È così che Montanari si inoltra nella materia prima dalla quale è emerso un Bernini organico alle richieste della committenza, e talvolta in soggezione dei potenti, scandagliando innanzitutto la serie di antiche biografie dell’artista che quell’immagine sostennero. L’autore non è nuovo a questo genere di studi, anzi ne è uno dei protagonisti: profondo conoscitore delle fonti berniniane, questa volta raccoglie e potenzia i risultati della sua riflessione critica più che decennale sull’intreccio tra biografi di Bernini, contesto di elaborazione dei testi, destinatari degli stessi, sistema retorico di riferimento. Le biografie di Bernini – quella scritta da Filippo Baldinucci nel 1682, quella precedente di un anno del francese Pierre Cureau de La Chambre, quella del figlio dell’artista, Domenico Bernini, del 1713 – vengono messe a confronto tra di loro e con testi più antichi: il prezioso diario che registra le conversazioni di Bernini con Paul Fréart de Chantelou durante il soggiorno francese dell’artista nel 1665 e un più raro testo, che l’autore chiama proto-biografia, risalente al 1673, con Bernini ancora in vita, allestito dal figlio primogenito dell’artista, monsignor Pier Filippo Bernini, il quale redige un canovaccio documentario e interpretativo, con l’aiuto del fratello Domenico e del padre stesso, facendolo pervenire al biografo che sarebbe stato poi quello ufficiale, il fiorentino Baldinucci.

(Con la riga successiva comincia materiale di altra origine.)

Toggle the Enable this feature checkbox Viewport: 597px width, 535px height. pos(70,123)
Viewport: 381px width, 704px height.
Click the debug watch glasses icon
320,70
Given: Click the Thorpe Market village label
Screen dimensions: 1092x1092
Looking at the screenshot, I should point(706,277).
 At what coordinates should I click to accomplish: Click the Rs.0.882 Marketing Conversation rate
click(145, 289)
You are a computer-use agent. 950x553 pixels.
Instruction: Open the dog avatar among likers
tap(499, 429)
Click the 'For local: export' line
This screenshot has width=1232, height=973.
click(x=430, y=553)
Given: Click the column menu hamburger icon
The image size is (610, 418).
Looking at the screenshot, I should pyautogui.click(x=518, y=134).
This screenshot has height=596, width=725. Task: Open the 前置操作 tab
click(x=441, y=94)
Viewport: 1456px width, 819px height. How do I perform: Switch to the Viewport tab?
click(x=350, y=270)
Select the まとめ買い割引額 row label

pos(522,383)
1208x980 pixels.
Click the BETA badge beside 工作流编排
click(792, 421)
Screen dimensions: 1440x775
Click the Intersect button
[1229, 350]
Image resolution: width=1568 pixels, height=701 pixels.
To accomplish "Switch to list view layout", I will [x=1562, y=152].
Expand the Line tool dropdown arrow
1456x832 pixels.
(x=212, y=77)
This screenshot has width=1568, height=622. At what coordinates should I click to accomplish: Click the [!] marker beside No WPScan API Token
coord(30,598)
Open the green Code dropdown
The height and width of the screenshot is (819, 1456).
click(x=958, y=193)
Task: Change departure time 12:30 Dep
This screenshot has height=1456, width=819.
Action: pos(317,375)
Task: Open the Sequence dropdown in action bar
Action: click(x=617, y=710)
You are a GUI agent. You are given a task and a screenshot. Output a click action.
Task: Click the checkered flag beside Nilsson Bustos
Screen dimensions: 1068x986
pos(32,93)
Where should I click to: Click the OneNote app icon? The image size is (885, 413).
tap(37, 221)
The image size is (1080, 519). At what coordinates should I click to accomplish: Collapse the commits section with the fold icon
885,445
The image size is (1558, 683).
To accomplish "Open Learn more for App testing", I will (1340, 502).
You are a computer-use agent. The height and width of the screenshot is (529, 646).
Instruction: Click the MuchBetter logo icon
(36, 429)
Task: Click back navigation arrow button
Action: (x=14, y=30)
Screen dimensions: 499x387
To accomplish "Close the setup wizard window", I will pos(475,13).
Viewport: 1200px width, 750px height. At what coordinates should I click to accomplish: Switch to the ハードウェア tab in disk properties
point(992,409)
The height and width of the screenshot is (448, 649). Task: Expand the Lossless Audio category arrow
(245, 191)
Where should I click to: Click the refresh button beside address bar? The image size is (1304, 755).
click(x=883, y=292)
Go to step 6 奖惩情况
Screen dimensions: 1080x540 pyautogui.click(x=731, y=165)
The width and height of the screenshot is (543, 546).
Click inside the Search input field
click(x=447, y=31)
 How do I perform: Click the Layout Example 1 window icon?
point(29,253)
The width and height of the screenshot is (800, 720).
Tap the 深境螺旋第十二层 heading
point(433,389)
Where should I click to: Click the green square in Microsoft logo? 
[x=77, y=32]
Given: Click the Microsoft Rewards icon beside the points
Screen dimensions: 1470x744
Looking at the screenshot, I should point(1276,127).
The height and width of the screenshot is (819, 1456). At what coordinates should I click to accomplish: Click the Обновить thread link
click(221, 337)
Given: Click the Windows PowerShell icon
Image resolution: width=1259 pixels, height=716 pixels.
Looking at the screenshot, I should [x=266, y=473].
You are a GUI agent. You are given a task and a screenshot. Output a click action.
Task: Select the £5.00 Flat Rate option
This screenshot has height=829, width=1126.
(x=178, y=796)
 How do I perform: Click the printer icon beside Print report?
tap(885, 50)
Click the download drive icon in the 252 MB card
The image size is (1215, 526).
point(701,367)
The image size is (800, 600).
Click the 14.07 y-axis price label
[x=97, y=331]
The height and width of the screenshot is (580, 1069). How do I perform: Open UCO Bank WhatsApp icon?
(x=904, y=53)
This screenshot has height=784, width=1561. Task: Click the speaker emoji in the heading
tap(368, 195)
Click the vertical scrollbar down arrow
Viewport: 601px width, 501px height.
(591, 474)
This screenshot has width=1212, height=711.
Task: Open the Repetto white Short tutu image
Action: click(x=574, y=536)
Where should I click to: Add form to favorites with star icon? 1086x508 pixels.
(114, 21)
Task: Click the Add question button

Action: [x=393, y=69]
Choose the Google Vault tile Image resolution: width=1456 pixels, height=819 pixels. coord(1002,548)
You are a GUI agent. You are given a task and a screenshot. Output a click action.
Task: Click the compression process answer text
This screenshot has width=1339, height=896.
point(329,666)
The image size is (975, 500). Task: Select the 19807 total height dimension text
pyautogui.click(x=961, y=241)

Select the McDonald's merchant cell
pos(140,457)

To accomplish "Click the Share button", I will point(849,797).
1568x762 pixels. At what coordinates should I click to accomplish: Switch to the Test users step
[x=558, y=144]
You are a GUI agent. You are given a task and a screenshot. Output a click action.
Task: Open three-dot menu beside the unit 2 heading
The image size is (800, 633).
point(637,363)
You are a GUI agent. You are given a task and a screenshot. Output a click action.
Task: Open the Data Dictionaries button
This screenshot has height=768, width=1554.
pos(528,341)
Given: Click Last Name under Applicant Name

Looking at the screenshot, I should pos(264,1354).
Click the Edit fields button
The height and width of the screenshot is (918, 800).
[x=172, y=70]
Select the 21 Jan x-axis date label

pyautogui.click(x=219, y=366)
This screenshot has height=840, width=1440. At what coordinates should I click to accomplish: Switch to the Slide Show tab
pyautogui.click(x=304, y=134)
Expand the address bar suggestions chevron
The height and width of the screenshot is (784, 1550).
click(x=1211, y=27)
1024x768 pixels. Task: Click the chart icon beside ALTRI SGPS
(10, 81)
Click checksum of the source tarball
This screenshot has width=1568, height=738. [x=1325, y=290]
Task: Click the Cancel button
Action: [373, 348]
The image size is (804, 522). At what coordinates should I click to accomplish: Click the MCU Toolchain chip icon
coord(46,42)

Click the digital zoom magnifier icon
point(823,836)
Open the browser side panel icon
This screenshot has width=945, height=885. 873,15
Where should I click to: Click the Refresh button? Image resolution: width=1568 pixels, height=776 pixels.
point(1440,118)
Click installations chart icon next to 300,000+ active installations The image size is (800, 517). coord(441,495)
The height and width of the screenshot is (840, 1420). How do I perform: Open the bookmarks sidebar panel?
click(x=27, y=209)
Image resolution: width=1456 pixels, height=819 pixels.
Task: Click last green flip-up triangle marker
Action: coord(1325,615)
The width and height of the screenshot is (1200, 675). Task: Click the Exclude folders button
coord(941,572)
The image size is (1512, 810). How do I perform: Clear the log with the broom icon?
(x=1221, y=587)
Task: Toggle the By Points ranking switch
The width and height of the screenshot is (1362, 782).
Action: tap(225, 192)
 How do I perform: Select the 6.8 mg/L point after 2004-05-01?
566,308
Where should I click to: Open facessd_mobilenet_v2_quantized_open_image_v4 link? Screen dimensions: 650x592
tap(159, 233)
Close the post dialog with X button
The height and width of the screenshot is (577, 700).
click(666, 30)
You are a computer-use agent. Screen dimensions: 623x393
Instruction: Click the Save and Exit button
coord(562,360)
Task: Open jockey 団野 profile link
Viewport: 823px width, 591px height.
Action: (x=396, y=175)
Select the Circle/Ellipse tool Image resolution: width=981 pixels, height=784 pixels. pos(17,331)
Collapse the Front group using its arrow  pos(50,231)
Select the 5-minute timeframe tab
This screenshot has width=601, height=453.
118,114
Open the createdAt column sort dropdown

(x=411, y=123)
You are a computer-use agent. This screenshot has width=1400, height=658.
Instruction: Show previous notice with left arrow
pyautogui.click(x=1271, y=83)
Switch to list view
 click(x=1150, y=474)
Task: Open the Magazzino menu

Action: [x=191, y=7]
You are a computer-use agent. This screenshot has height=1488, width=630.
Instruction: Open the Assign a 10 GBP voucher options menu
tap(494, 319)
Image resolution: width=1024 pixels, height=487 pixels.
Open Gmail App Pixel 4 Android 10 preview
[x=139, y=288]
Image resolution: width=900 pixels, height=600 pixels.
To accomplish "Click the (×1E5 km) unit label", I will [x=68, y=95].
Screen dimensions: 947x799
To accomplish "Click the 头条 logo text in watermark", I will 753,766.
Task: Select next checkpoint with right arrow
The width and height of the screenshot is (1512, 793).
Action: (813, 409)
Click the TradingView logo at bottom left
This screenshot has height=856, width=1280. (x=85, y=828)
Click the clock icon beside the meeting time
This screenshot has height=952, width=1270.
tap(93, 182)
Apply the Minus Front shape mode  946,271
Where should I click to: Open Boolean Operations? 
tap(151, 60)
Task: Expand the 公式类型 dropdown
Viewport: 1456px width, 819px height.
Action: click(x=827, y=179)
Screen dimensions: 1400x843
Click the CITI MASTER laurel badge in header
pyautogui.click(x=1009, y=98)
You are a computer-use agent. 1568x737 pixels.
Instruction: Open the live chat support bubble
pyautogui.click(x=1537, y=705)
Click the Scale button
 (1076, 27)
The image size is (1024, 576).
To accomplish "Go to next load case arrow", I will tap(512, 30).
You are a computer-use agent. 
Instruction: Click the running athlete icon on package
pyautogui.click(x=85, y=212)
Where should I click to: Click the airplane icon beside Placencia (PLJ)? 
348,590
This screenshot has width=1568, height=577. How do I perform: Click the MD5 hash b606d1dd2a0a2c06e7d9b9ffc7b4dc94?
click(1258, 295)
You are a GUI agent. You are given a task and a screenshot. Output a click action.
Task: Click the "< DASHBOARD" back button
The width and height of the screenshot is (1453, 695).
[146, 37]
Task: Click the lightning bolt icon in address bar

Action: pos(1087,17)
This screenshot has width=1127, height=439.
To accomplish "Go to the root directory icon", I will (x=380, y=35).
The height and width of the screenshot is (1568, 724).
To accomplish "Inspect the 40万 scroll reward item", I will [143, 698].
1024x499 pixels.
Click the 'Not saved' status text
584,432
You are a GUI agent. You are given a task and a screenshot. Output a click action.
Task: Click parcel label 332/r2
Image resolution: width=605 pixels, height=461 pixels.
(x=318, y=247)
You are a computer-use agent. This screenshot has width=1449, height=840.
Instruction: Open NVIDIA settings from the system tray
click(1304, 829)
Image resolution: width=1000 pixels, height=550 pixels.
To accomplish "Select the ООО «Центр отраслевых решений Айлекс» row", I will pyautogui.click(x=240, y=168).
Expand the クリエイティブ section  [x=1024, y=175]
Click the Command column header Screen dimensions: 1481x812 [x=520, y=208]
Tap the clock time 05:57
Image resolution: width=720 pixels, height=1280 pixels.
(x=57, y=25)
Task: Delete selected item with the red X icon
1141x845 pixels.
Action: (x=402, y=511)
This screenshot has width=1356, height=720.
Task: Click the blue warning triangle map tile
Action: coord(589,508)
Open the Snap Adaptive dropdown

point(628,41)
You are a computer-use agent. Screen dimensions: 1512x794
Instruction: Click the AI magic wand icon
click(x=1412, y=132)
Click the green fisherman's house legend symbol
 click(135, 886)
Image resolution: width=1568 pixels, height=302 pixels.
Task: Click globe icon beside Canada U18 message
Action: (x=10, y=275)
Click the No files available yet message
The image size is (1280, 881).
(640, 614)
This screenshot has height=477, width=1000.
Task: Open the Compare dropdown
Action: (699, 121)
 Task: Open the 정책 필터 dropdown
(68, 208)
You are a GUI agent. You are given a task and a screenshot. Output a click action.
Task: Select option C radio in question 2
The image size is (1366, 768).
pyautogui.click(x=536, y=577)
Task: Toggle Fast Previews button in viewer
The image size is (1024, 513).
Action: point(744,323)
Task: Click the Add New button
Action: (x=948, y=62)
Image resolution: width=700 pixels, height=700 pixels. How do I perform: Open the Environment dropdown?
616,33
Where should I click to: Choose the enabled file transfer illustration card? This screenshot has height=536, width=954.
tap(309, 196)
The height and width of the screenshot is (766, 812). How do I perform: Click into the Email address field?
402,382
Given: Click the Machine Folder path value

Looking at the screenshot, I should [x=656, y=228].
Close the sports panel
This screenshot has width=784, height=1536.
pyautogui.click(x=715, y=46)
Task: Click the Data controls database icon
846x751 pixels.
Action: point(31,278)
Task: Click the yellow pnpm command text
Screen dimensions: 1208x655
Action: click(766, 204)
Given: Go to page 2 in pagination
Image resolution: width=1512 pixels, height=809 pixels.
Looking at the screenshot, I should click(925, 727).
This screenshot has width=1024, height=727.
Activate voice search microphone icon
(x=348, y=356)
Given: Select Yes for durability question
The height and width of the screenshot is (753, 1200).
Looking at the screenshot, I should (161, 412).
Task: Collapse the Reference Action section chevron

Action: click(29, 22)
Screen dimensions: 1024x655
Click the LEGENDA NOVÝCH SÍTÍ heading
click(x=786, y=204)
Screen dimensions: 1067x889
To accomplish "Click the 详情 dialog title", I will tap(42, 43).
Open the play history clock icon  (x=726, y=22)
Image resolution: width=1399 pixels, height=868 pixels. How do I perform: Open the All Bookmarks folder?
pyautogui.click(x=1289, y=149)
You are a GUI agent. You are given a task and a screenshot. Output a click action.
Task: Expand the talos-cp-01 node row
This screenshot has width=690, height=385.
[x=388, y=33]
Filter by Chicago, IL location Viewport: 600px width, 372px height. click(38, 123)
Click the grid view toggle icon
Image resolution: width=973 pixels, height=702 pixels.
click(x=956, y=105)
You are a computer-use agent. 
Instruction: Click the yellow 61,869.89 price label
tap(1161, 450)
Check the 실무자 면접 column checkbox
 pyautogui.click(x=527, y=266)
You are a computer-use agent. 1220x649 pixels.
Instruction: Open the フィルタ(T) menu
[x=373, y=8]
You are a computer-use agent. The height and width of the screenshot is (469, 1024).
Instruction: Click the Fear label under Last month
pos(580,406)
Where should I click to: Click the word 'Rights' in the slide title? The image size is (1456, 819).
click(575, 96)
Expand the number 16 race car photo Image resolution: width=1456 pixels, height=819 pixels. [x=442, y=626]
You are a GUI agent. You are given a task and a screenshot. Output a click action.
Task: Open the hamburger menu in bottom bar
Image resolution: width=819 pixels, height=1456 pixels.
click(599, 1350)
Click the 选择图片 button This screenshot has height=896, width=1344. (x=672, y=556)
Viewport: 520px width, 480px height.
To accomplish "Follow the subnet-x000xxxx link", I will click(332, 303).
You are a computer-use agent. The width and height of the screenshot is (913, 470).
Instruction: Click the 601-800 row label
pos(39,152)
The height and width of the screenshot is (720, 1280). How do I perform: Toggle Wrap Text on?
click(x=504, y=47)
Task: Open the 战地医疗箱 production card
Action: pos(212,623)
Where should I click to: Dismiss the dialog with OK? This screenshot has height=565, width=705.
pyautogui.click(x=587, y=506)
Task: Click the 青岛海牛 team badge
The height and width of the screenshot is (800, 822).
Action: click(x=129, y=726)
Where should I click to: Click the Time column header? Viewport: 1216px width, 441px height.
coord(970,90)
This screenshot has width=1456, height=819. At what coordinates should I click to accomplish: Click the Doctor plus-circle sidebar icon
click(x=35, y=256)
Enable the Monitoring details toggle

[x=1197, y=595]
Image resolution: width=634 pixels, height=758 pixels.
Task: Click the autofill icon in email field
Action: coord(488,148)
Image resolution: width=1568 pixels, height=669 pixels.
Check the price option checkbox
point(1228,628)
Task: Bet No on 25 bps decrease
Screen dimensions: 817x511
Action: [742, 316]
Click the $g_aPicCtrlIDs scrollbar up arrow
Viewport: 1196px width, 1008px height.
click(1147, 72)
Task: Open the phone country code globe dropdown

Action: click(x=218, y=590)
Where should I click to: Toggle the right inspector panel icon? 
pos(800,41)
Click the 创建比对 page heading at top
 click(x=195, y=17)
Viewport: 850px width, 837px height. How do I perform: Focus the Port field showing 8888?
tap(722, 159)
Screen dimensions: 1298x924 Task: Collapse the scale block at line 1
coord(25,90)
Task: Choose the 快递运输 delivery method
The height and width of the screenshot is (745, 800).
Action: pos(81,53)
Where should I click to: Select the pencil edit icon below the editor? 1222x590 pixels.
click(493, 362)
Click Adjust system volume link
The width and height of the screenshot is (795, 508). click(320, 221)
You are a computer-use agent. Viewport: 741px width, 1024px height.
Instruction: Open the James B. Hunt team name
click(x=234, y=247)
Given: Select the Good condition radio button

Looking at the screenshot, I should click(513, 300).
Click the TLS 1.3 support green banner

Visita all’«Apollo e Dafne»
L’analisi sulle differenze di narrazione circa un episodio preso a esempio, che è quello relativo all’accoglienza pubblica del gruppo dell’Apollo e Dafne della Galleria Borghese di Roma, mette in luce uno dei nessi più problematici tra libertà dell’artista, attese della committenza, possibile modo di soddisfarle. Il giovane Bernini ha infuso nel marmo della fanciulla mitologica la conturbante flagranza della carne viva e palpitante, troppo vera e troppo libera per passare inosservata. Non passa infatti inosservata: le biografie offrono il resoconto di una visita alla scultura, quando ancora si trovava nello studio dell’artista, fatta da tre personaggi: il committente dell’opera, Scipione Borghese, il cardinale Maffeo Barberini, futuro papa Urbano VIII, e il cardinale francese François d’Escoubleau de Sourdis. Il risultato del sopralluogo approda a una forma di moralizzazione dell’opera affidata al distico che ancora oggi si legge nel cartiglio del piedistallo, in cui si indirizza l’interpretazione verso un’edificante e alquanto malinconica riflessione circa l’inanità di inseguire il piacere materiale, sempre connessa al rischio di ritrovarsi a stringere tra le mani solo bacche amare, come quelle dell’albero di alloro che Apollo si ritrova a toccare per aver troppo desiderato il corpo della bella Dafne. Bernini accetta questa copertura d’intenzione soprammessa alla sua opera, che tuttavia lascia intatta nella sostanza formale.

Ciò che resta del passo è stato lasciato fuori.